Pijany wójt z Wielkopolski udzielił ślubu. Teraz zapłaci
Wójt Żelazkowa koło Kalisza skazany za udzielenie ślubu pod wpływem alkoholu. Sąd uznał, że Sylwiusz J. nie dopełnił obowiązków służbowych i ukarał go grzywną w wysokości 5 tys. zł.
27.10.2017 | aktual.: 25.03.2022 13:09
- Sąd przyjął, że oskarżony działał na szkodę interesu publicznego, ale także prywatnego młodej pary - wyjaśnia prezes Sądu Rejonowego w Kaliszu Elżbieta Kwaśniewska.
Dodaje, że oprócz grzywny wójt musi pokryć także koszty procesu. Wyrok jest nieprawomocny, a obrońca samorządowca zapowiada apelację.
Do zdarzenia doszło 21 listopada 2015 roku.

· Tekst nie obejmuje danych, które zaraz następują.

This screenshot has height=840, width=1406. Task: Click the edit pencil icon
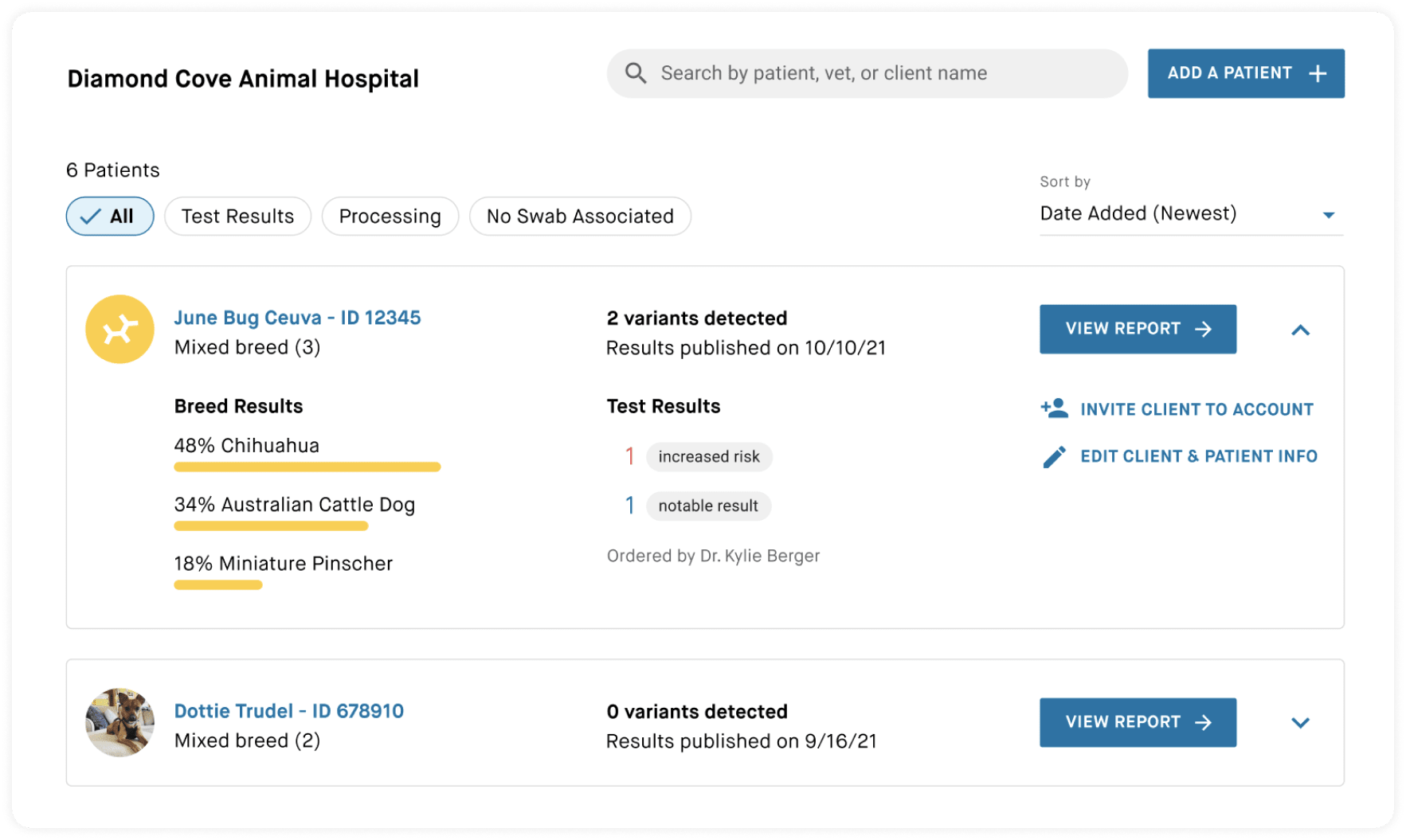coord(1054,456)
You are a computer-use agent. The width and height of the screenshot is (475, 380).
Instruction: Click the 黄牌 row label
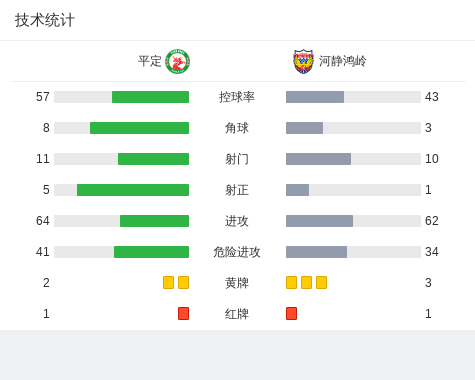click(x=237, y=283)
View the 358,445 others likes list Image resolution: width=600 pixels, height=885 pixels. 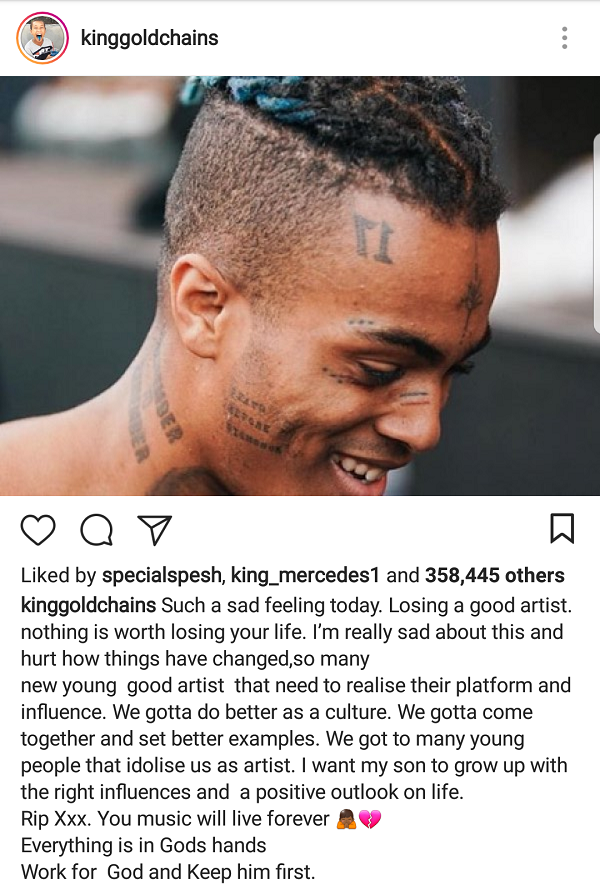pos(494,575)
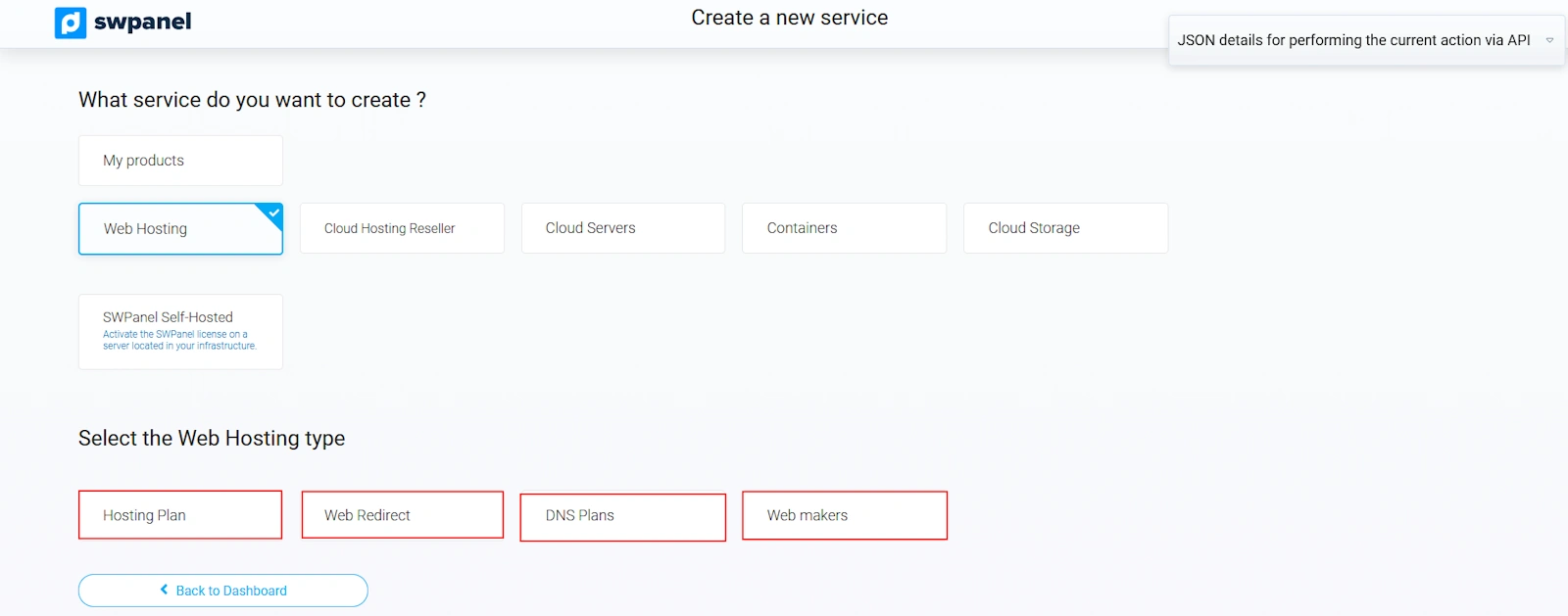Click the Create a new service title
The image size is (1568, 616).
tap(789, 18)
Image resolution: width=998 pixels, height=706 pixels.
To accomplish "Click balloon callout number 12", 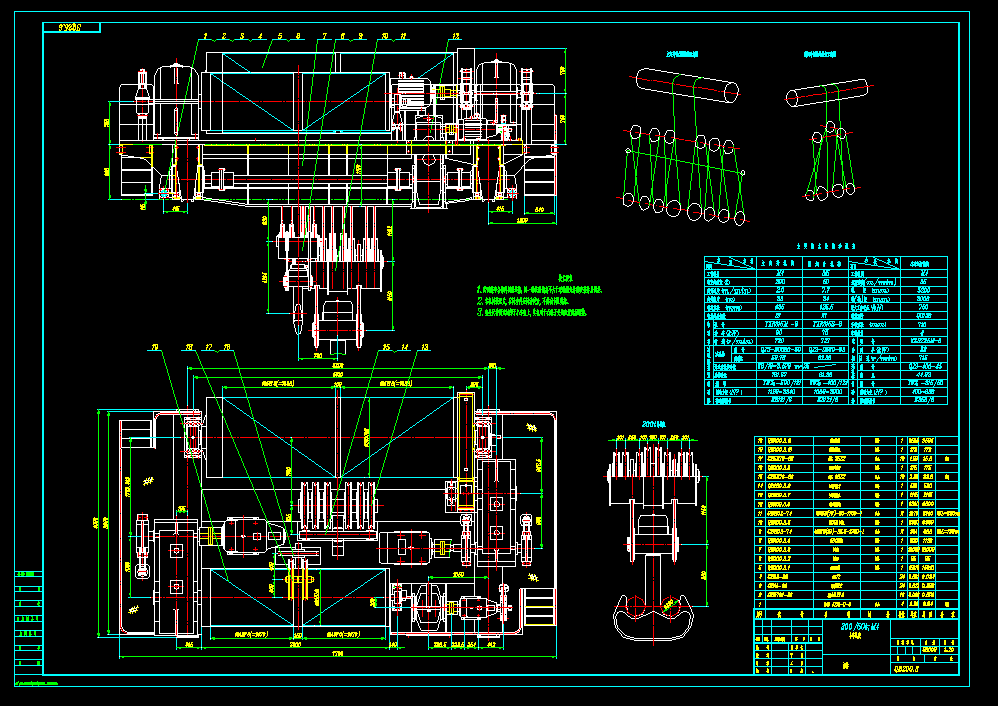I will click(x=455, y=37).
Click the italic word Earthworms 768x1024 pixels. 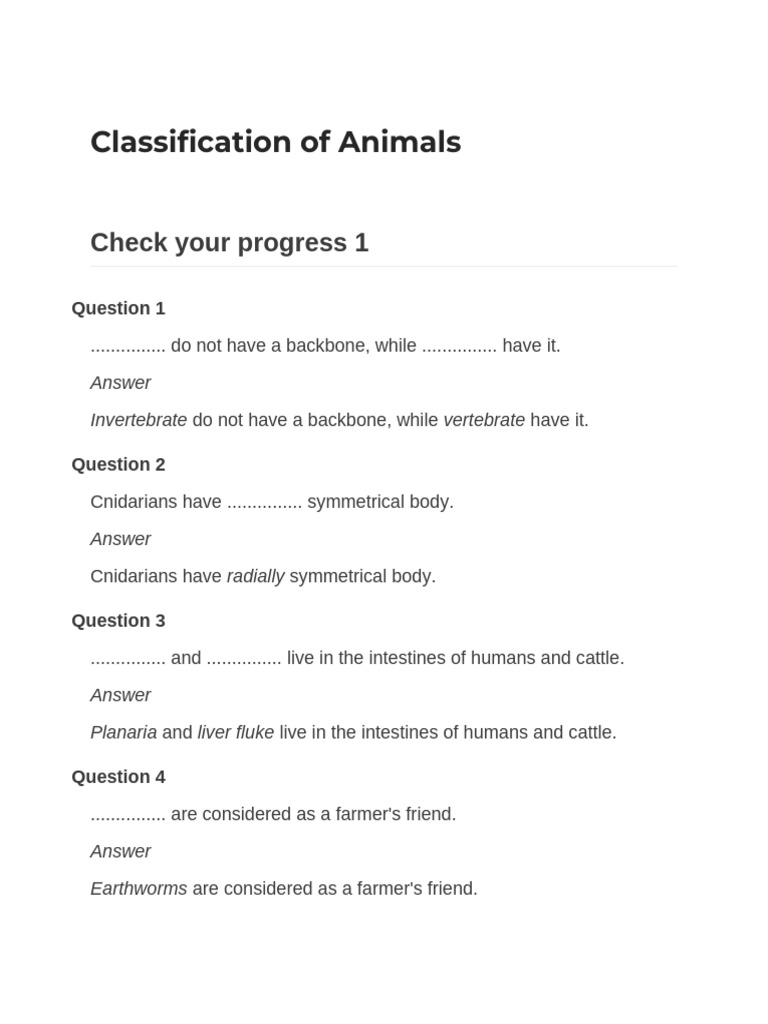pyautogui.click(x=138, y=888)
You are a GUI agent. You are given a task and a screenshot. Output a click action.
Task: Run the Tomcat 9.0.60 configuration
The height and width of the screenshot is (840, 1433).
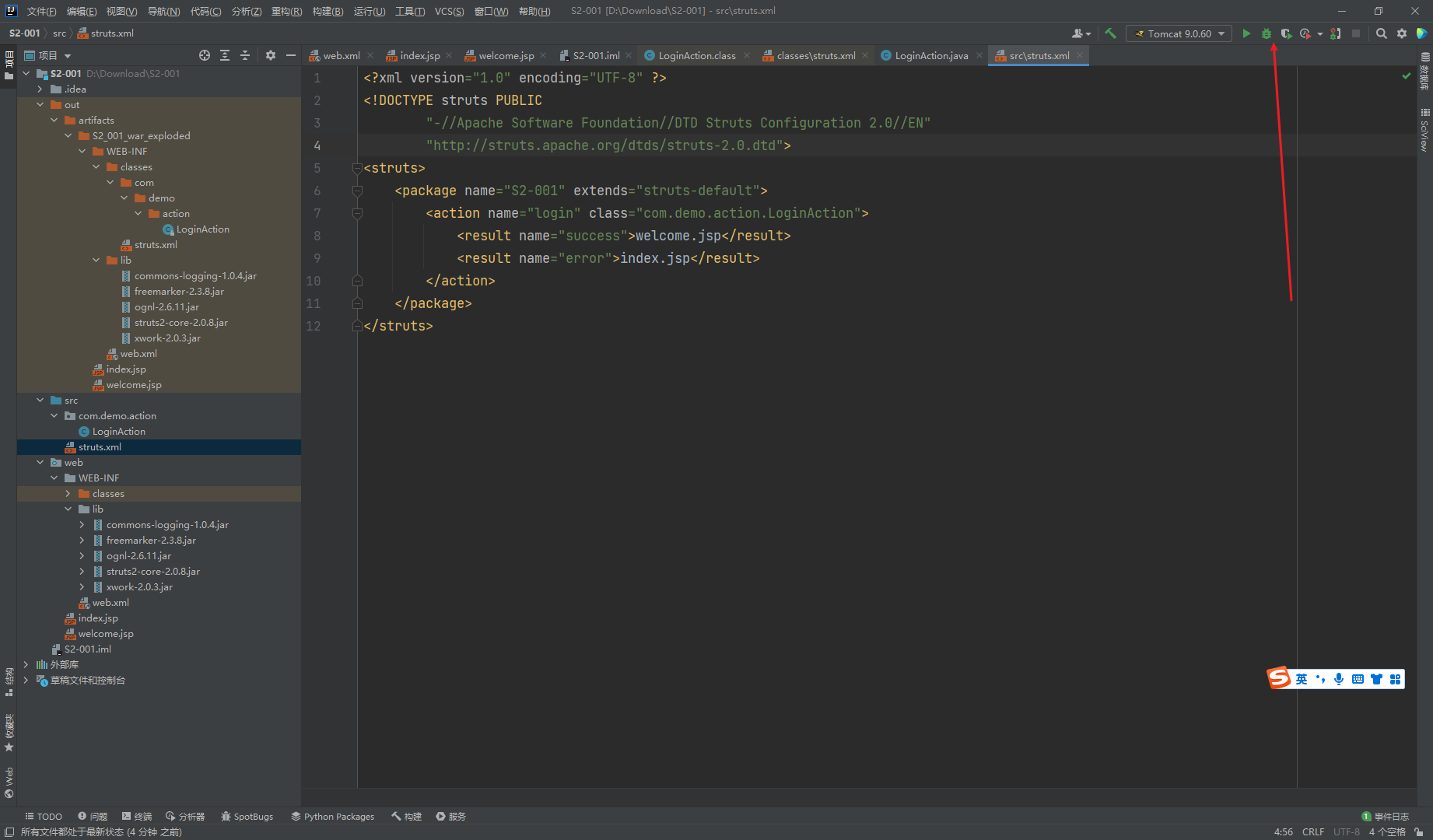pos(1246,33)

Mundurowych do urzędu gminy wezwał jeden z gości weselnych - policjant z Poznania, bo zwrócił uwagę na nietypowe zachowanie wójta. Potwierdzali to również świadkowie ceremonii ślubnej.
Wójt odmówił policjantom udziału w badaniu alkomatem, dlatego w szpitalu pobrano mu krew do badań. Okazało się, że w chwili udzielania ślubu miał nie mniej niż 2,4 promila alkoholu we krwi. Według prokuratora wójt nie podołałby ceremonii, gdyby nie świadkowie.
Sylwiusz J. zeznał przed sądem, że ślub został zawarty zgodnie z obowiązującym ceremoniałem, a on sam przed jego udzieleniem nie pił alkoholu. Miał to zrobić po ceremonii.